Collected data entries
* * * * * * * * *

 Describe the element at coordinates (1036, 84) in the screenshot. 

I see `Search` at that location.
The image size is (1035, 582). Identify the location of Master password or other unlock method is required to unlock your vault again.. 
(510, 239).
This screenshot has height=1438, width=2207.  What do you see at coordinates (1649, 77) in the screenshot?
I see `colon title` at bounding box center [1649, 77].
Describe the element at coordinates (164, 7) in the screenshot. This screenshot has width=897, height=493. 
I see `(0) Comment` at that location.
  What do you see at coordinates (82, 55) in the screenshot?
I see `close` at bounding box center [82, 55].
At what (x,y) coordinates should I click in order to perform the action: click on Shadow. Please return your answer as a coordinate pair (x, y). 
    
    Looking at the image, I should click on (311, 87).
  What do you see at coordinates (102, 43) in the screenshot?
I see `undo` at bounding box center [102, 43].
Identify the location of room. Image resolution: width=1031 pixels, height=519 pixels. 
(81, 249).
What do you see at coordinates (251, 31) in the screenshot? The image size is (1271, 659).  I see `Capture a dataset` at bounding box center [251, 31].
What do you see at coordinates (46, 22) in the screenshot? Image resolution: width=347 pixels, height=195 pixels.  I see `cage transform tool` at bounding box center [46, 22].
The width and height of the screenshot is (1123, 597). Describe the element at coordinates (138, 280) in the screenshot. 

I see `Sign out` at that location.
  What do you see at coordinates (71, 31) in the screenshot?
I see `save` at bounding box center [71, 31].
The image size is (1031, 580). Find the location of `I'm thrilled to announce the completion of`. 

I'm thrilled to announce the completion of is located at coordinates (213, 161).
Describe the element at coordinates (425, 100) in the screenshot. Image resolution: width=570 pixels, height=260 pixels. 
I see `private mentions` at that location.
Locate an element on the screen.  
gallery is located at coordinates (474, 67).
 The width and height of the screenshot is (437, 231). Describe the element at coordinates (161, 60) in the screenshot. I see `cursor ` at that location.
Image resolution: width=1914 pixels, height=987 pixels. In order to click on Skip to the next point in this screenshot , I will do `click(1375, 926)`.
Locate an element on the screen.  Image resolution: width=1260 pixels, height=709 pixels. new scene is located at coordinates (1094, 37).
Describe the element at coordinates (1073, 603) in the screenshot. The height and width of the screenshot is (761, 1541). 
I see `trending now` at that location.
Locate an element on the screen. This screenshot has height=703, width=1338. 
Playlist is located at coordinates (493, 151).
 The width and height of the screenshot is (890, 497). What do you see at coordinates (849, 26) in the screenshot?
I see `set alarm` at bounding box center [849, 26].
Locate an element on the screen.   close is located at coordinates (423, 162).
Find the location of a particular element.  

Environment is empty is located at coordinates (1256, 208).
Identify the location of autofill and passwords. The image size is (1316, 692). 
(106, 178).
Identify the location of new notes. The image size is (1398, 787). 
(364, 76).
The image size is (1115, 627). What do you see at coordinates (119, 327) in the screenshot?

* * * * * * * * *

◆ Stated goal
Please copy the lines above word for word, from the first one through the line that contains "What do you see at coordinates (251, 31)".

◆ Output
 Describe the element at coordinates (1036, 84) in the screenshot. 

I see `Search` at that location.
The image size is (1035, 582). Identify the location of Master password or other unlock method is required to unlock your vault again.. 
(510, 239).
This screenshot has height=1438, width=2207.  What do you see at coordinates (1649, 77) in the screenshot?
I see `colon title` at bounding box center [1649, 77].
Describe the element at coordinates (164, 7) in the screenshot. This screenshot has width=897, height=493. 
I see `(0) Comment` at that location.
  What do you see at coordinates (82, 55) in the screenshot?
I see `close` at bounding box center [82, 55].
At what (x,y) coordinates should I click in order to perform the action: click on Shadow. Please return your answer as a coordinate pair (x, y). 
    
    Looking at the image, I should click on (311, 87).
  What do you see at coordinates (102, 43) in the screenshot?
I see `undo` at bounding box center [102, 43].
Identify the location of room. Image resolution: width=1031 pixels, height=519 pixels. 
(81, 249).
What do you see at coordinates (251, 31) in the screenshot? The image size is (1271, 659).  I see `Capture a dataset` at bounding box center [251, 31].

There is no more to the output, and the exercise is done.